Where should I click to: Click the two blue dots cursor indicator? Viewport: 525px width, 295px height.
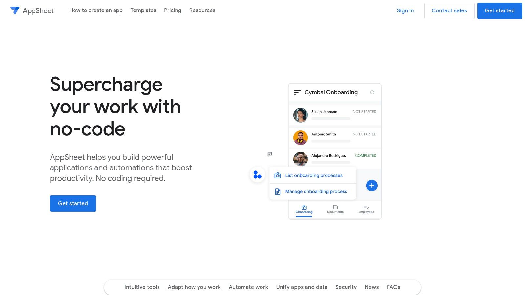click(257, 175)
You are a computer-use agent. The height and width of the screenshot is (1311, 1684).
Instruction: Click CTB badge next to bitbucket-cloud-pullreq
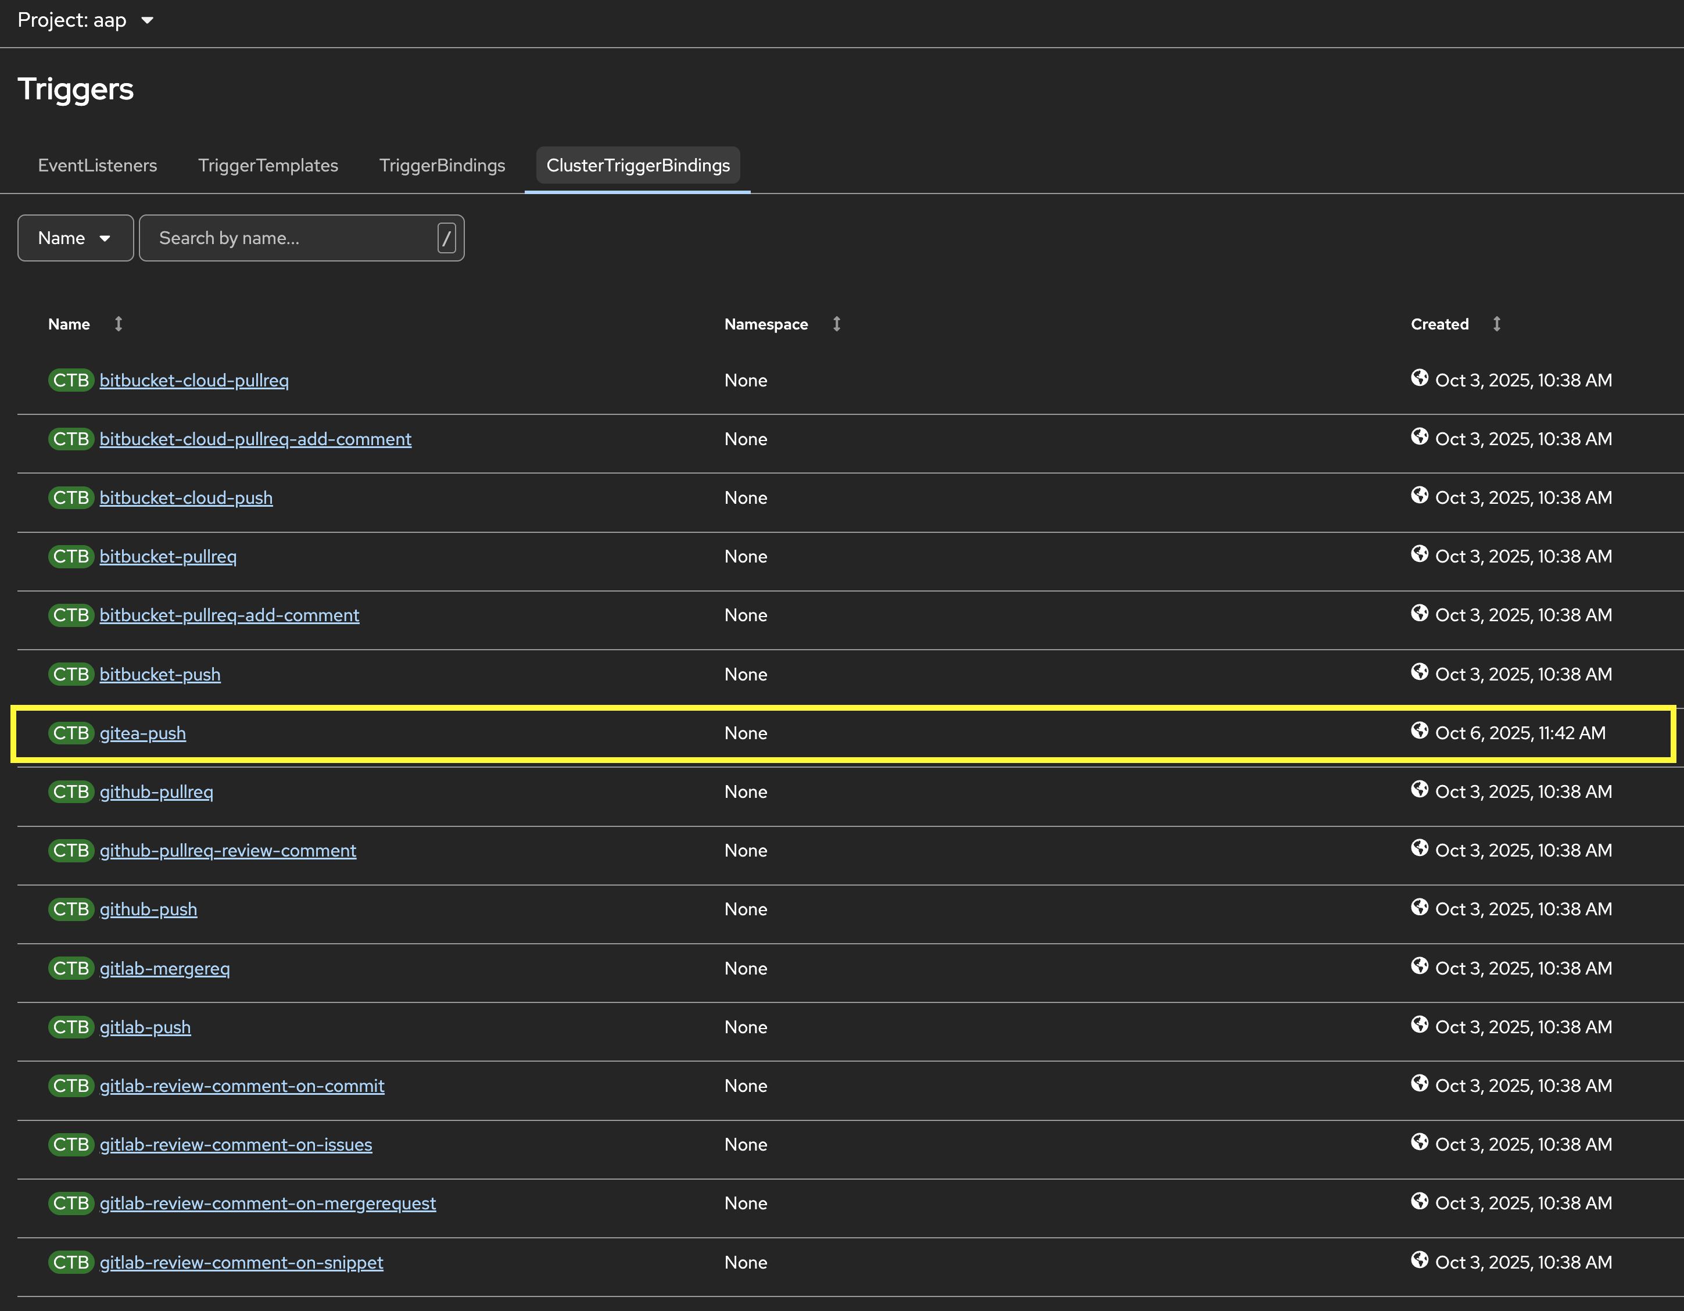[71, 380]
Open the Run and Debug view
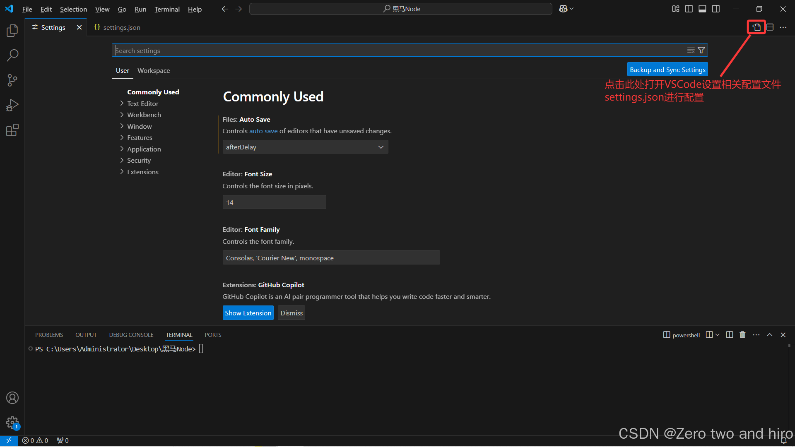Viewport: 795px width, 447px height. (12, 105)
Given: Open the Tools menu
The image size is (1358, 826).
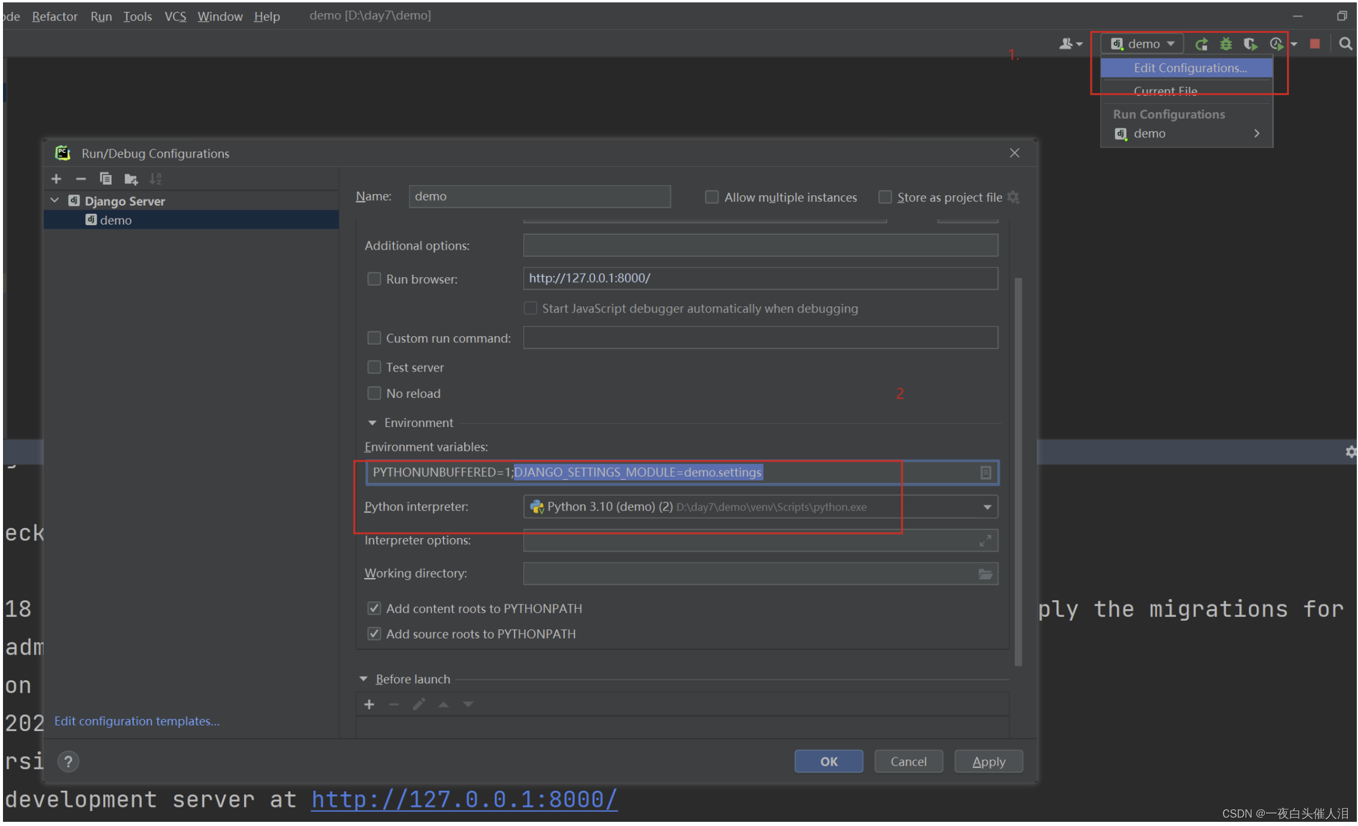Looking at the screenshot, I should coord(137,16).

*What you have to do*:
Return the records above in their entirety, word for word, with the pictures removed.

*Completed exercise*:
Where should I click to: Click the two blue dots cursor indicator? Viewport: 525px width, 295px height.
click(257, 175)
You are a computer-use agent. The height and width of the screenshot is (1311, 1684).
Instruction: Click CTB badge next to bitbucket-cloud-pullreq
[71, 380]
Open the Run and Debug view
Viewport: 795px width, 447px height. (12, 105)
Given: Open the Tools menu
The image size is (1358, 826).
Looking at the screenshot, I should coord(137,16).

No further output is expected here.